Regarding other synthetic biodegradable organic comonomers to form mixtures, poly-(2-hydroxyethyl methacrylate) (pHEMA) is widely used, which is a chemically stable and biocompatible polymer and whose properties of permeability and hydrophilicity can be adjusted with use of different crosslinkers due to their lower water retention ability. However, it has a disadvantage, which is that pHEMA does not allow cell adhesion and proliferation on its surface which limits its biomedical applications when cell cohesion is required [24]. On the other hand, vinylpyrrolidone (VP) is known for its amorphous nature and for being one of the most used hydrophilic monomers for the synthesis of biomaterials with application in common biomedical and tissue engineering.
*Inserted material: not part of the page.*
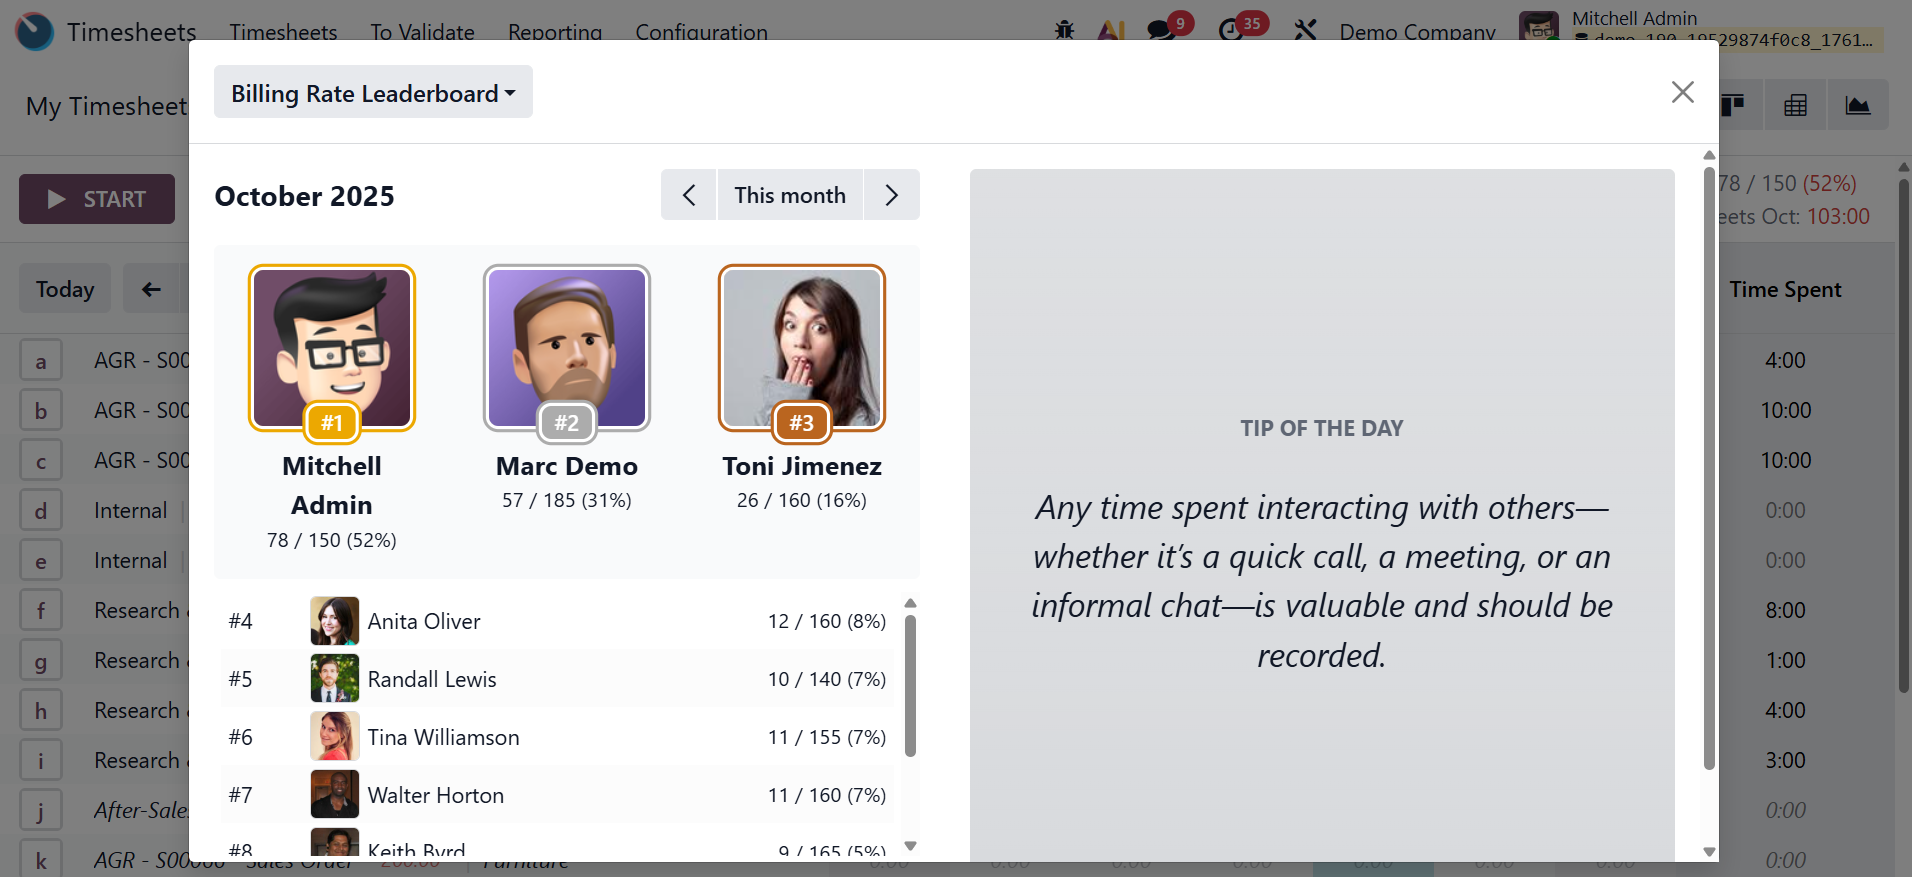Click the back arrow beside Today
The image size is (1912, 877).
pos(151,289)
Furthermore, it has good solubility in water and in some organic solvents and possesses inherent properties, such as stability at various pH, excellent thermal properties, easy crosslinking capacity and good mechanical strength which makes polyvinylpyrrolidone (PVP) an efficient biomaterial, even when used in pharmaceutical applications [25].
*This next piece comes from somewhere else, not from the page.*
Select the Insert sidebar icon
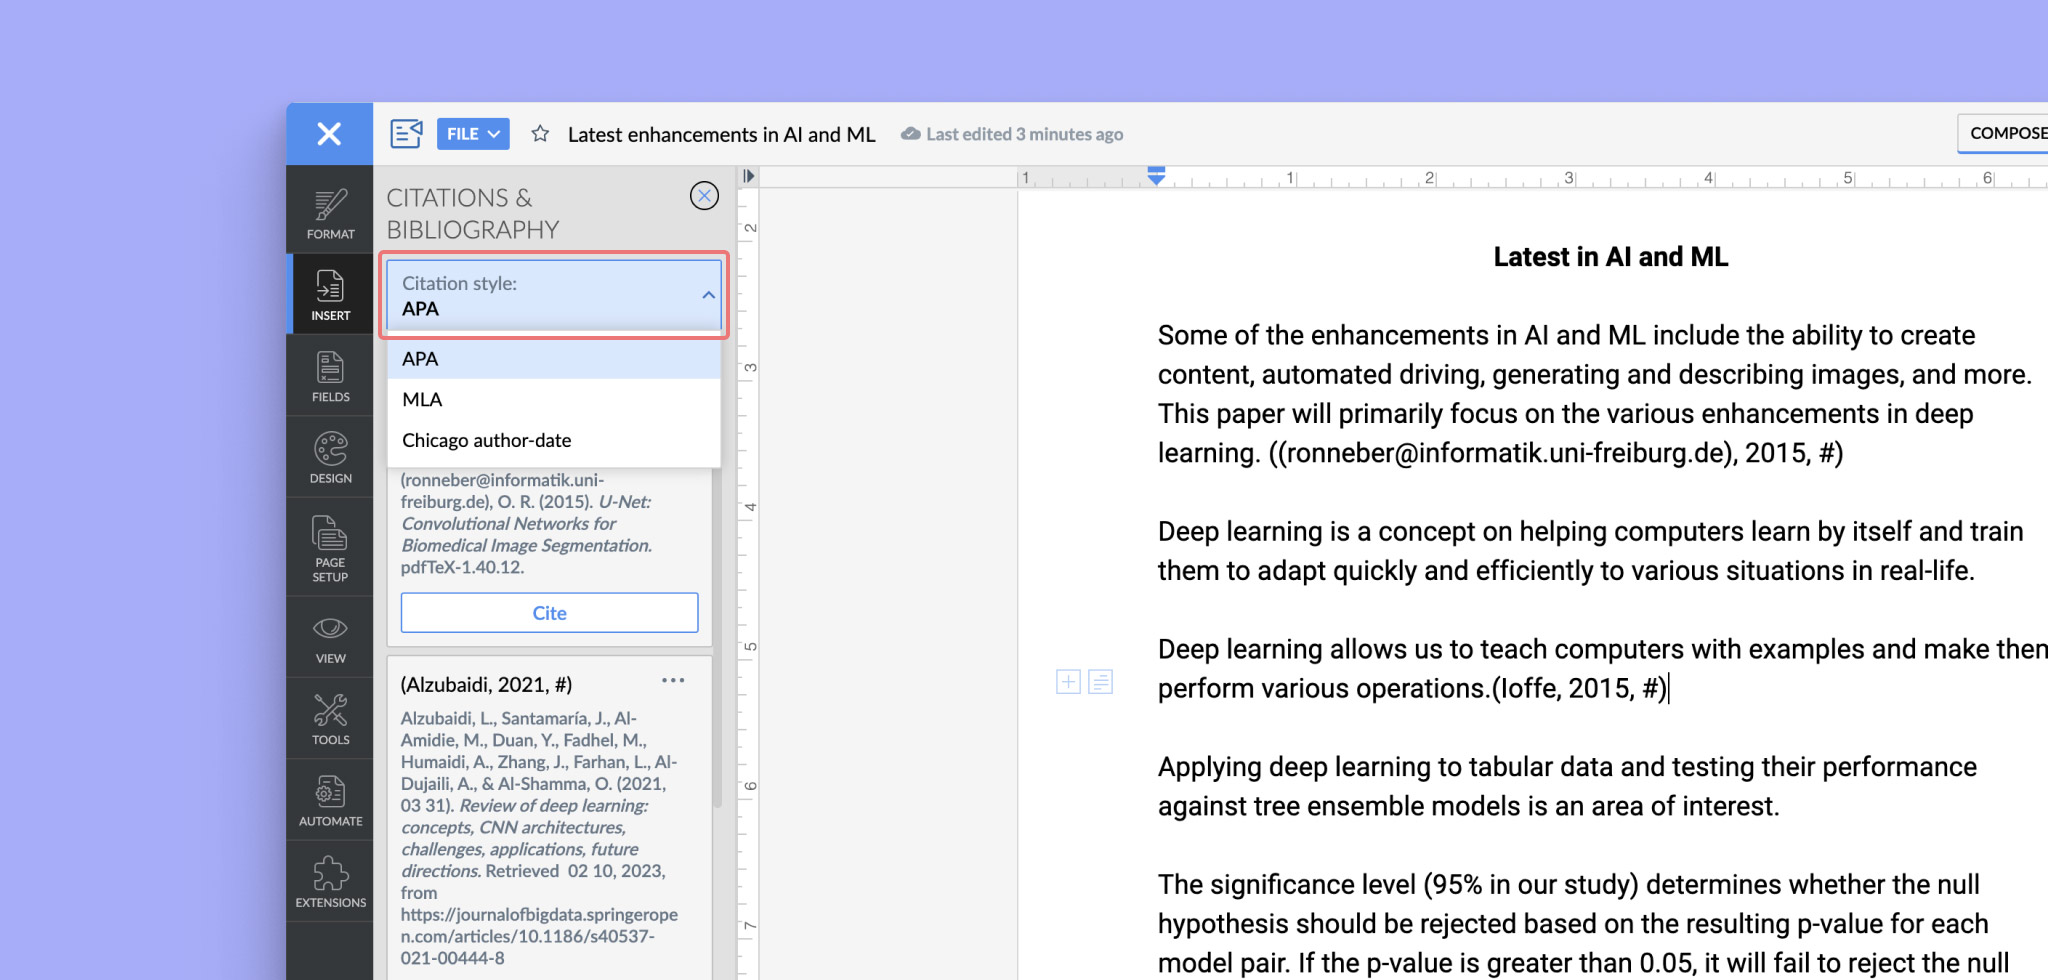2048x980 pixels. tap(330, 295)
Bearing all these aspects in mind, among the wide range of hydrophilic polymers, the copolymers based on HEMA with VP are a promising candidate to be used as biomaterials [26,27] with the combination of the advantages of every monomer used in the new copolymer networks obtained. In addition, the synergistic effect of the presence of these monomers, VP or HEMA, is known in the biological properties of GelMa copolymers [25,28].

In this work, a collection of new ternary systems based on VP/HEMA copolymers (10 %wt. and 30 %wt.) has been prepared. In addition, GelMa homopolymers with higher and lower methacryloylation degree (H-GelMa and L-GelMa) as reference systems and copolymers with VP and HEMA (GelMa/VP and GelMa/HEMA) have been prepared to study the improvements provided by these new systems.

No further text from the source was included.